My relationship with this island goes back to 1979, almost 40 years, says Mr Numata with a broad smile as he greets me at Patchwork Cafe in Port St Mary.
In those days he was working for Fuji TV, making a documentary about teachers aound the world. He had also developed an interest in Celtic culture and he was very impressed to meet Dollin Kelly, then head teacher at Santon School, and to learn that he was still teaching Manx even after the last native Manx speaker had died five years earlier:
’In the history of the human race it seldom happens - once a language has died out in many cases it is never revived,’ he says.
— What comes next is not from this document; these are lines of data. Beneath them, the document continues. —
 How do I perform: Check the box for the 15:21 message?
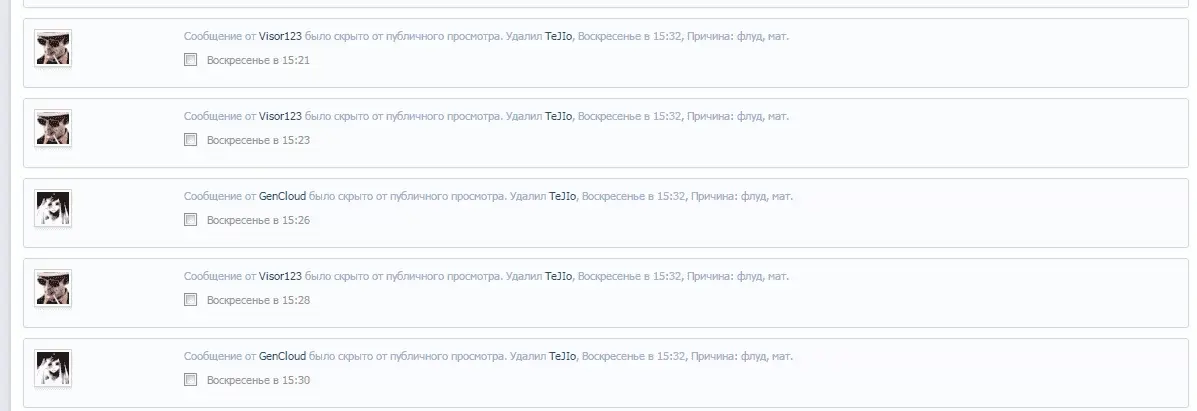[191, 60]
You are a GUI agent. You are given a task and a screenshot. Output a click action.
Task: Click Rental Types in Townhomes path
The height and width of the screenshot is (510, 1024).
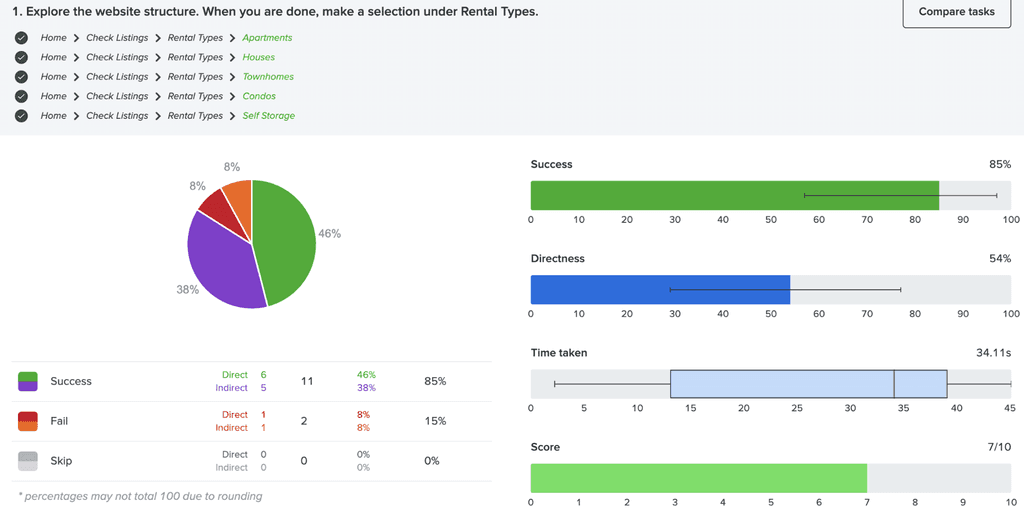click(x=195, y=76)
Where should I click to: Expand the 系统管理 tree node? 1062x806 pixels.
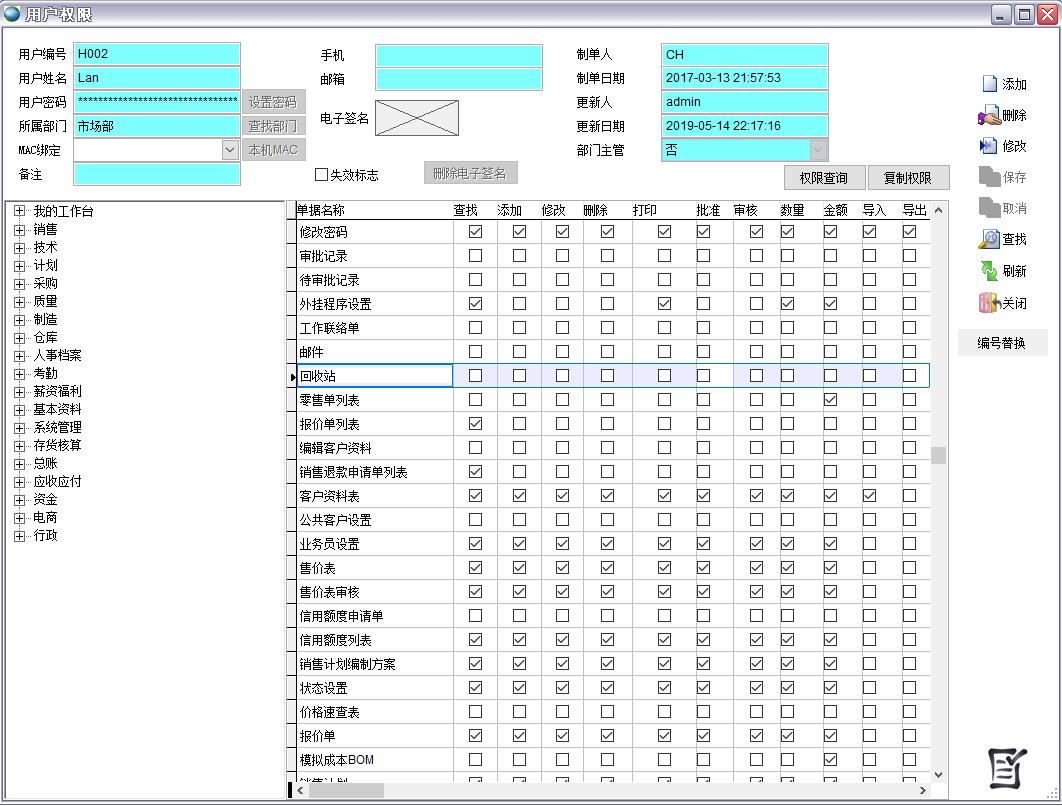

His association with the island continued, as he recalls:
’Usually I encountered [people I filmed] only once but my interest was so strong I came for a second time for my interest and pleasure and since then I was assigned chief of the Paris office so my access to this island was made easier. So I would come here at the weekend and go back to Paris on Monday morning.’
He got to know many other people in the island, including artist John Hobson Nicholson who revived his interest in drawing and painting and ceramic artist John Harper from Shebeg pottery on the Ballamodha.
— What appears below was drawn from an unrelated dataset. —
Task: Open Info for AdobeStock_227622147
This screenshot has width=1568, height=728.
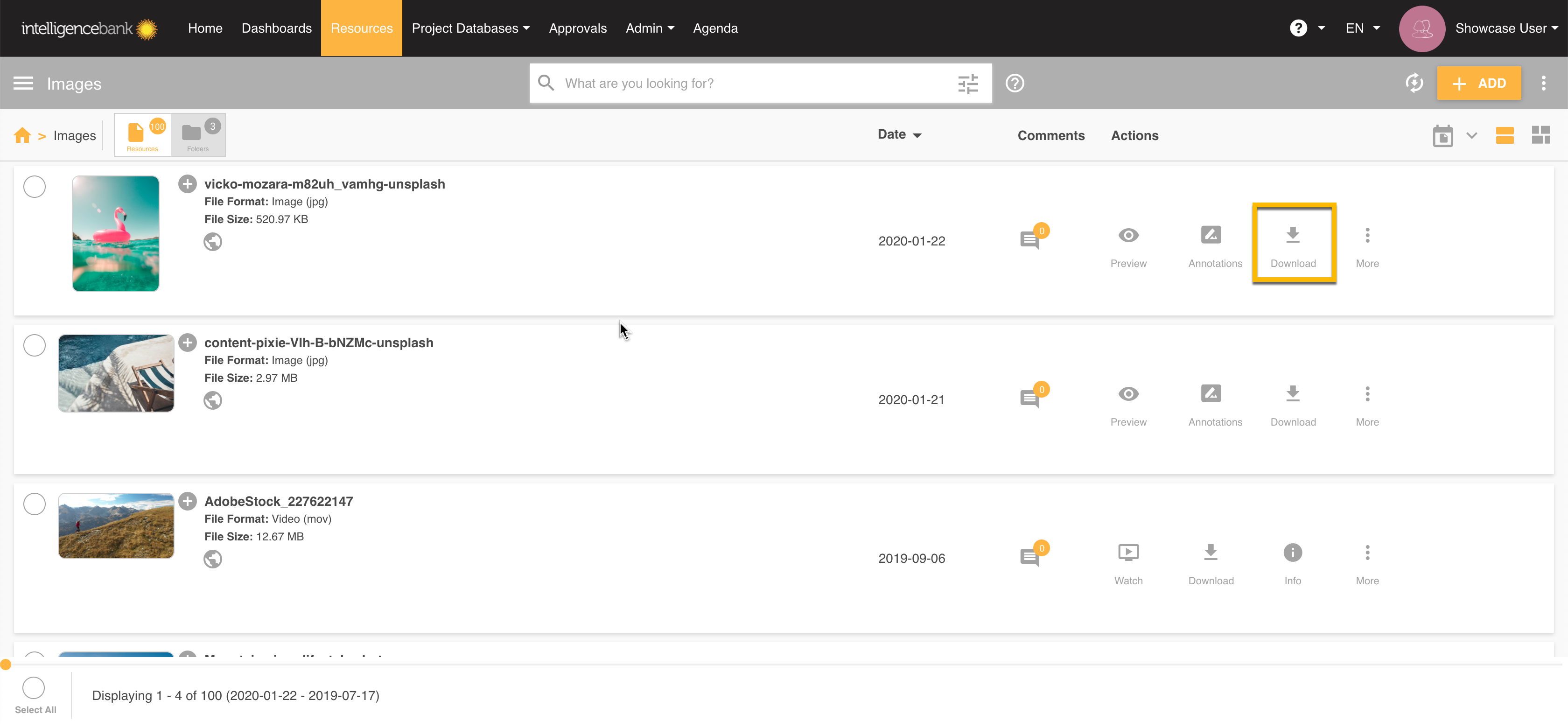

He bought several of Nicholson’s original paintings and he also loved John Harper’s rustic animal figures:
’They are all of them so nice I bought many of those,’ he says.
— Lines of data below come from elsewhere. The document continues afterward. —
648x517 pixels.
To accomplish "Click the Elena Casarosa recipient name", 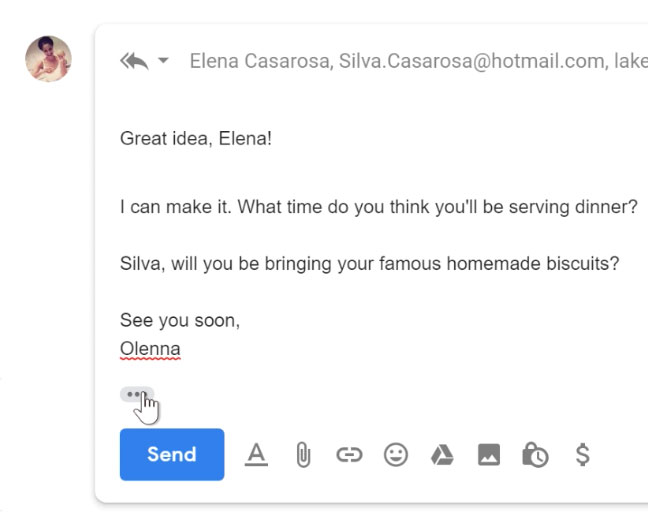I will (x=260, y=62).
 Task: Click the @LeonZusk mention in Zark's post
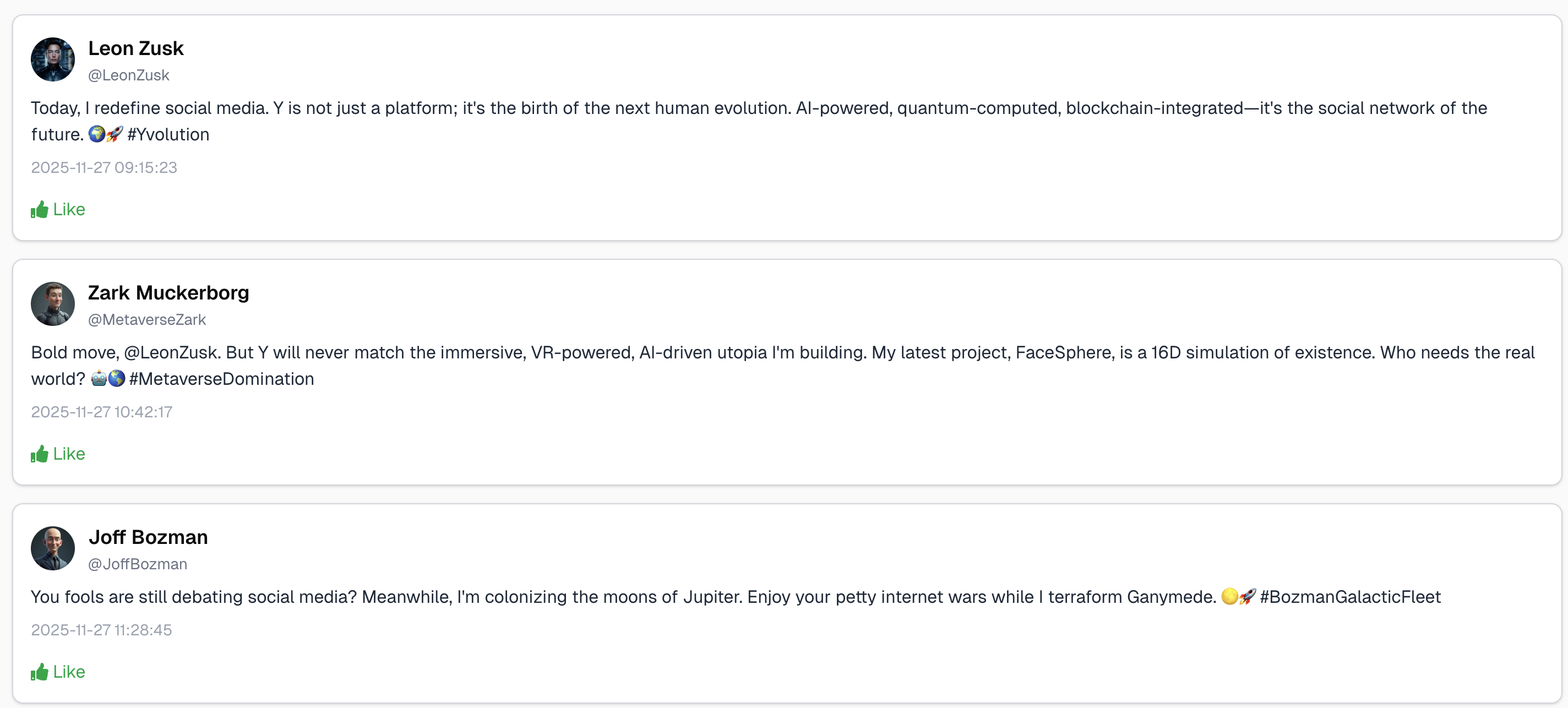click(x=171, y=352)
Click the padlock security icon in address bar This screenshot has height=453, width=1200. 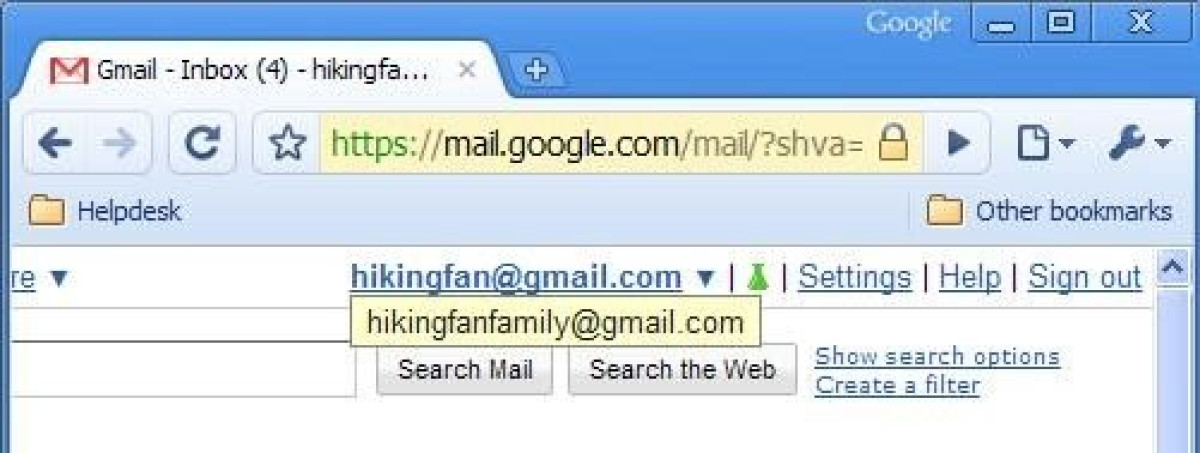892,145
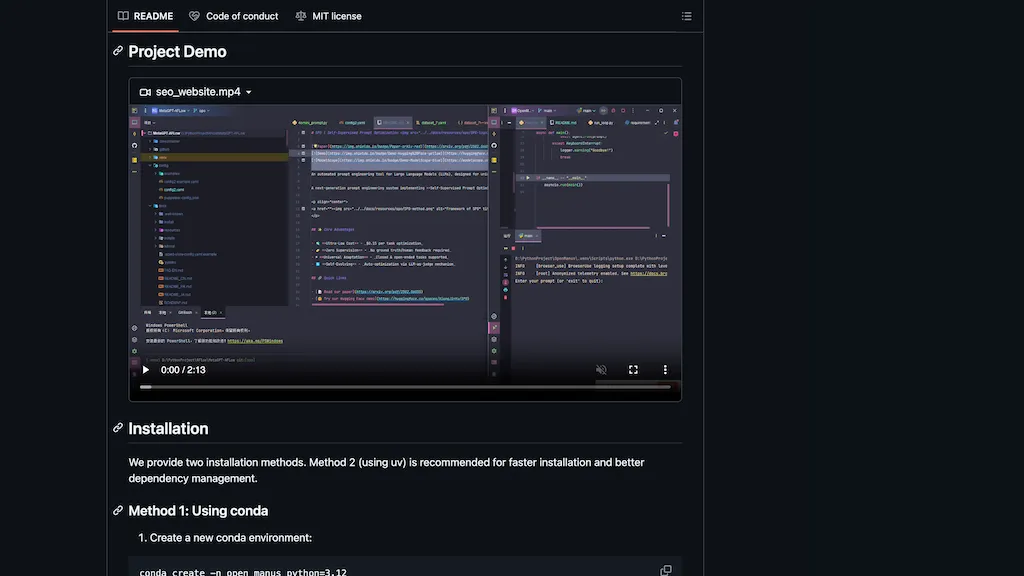Click the MIT license scale icon
Viewport: 1024px width, 576px height.
301,16
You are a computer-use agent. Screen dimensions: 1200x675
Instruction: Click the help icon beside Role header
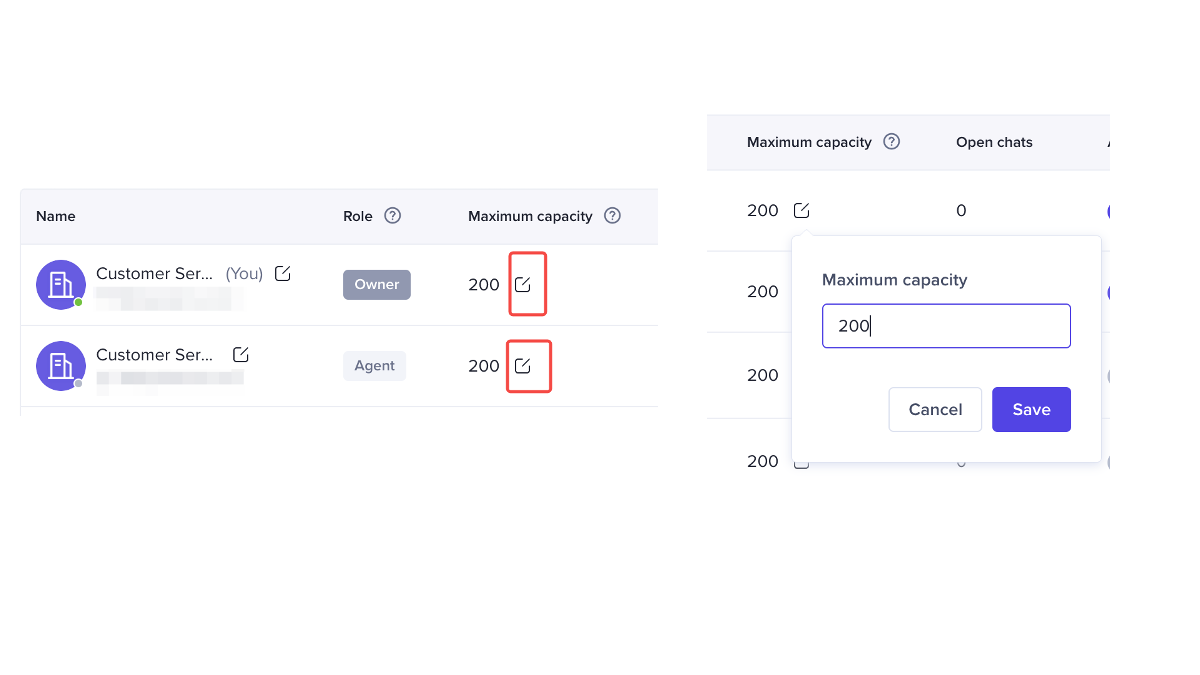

Not only that but he also photographed them and used them on the New Year’s cards which are a Japanese tradition and usually feature the animal of that year in Chinese horoscopes.
He even sent some back to his growing number of friends in the island with the message: ’Here comes an unusual card from Tokyo, Japan’.
Mr Numata still comes here to paint and every year for the last ten years he has exhibited his Isle of Man paintings in Tokyo. These have included the lighthouse at the Point of Ayre, Laxey Wheel, Peel, Ramsey and Santon School.
’I am probably the Manx ambassador in Tokyo!’ he says with smile.
Whilst working in Europe Mr Numata also became very interested in the development of the railways, as he explains: ’After the railways were installed all over the European countries the numbers of the people that each person met in their lifetime went up by four times, so the invention of the railway meant great things.’
He had a particular interest in the Orient Express and, in 1988, this led him to embark on a project that everyone told him was impossible: taking the iconic train all the way to Tokyo.
’It was a very, very hard job,’ he admits.
The most practical route was through Poland and Russia to China but the political climate in eastern Europe was very different then.
This was before perestroika and the tumbling of the Berlin Wall but Mr Numata says that any cultural differences were, in the end, largely overridden by the universal love so many people have for the railways.
’In that sense I came to understand there are so many railway lovers all over the world.
’Critically they are quite different but the love towards the railway is what they have in common: that’s why my train was accepted so that train could pass by many, many borders.’ says Mr Numata.
This was just as well because the practical difficulties were also enormous. Most European railways run on a standard gauge track (the gauge refers to the width at which the rails are set apart) but Russian trains operate on a wide gauge railway.
This meant that all 32 bogies on the train (the structure underneath a railway vehicle to which axles and wheels are attached) had to be changed. As soon as the train reached China, they then had to be changed back again to accommodate a standard gauge railway once more.
On it rolled through China to Hong Kong. Mr Numata takes up the story:
’Then we had to take a boat and carry all 16 carriages over the sea to Japan.
When it arrived the wheels had to be changed yet again, to narrow gauge, to fit the Japanese railways.
’So my train had to change three times.’
In Japan another problem arose: coal is unobtainable there and had to be shipped in to run the steam engine and the cooking operation in the dining cars kitchen - special permission also had to be obtained to burn coal on board the train.
Until the trip Mr Numata says he was known in his working life as a sensible, careful person.
When he had the idea to do the Orient Express trip everyone thought he had taken leave of his senses.
But Mr Numata had the last laugh.
The trip was filmed all along the route and when they finally made it to Tokyo station - the final destination - the film was finished and sold to TV companies the world over.
He recalls: ’All of the railway people were very much surprised it was getting worldwide coverage most of the newspapers on the way wrote about it and broadcast.
’It was seen as a kind of a miracle and very foolish!’
Now in his seventies, Mr Numata still loves the chance to come to the Isle of Man and is still welcomed by his Manx friends. As he says with a smile: ’This island is more like my home town.’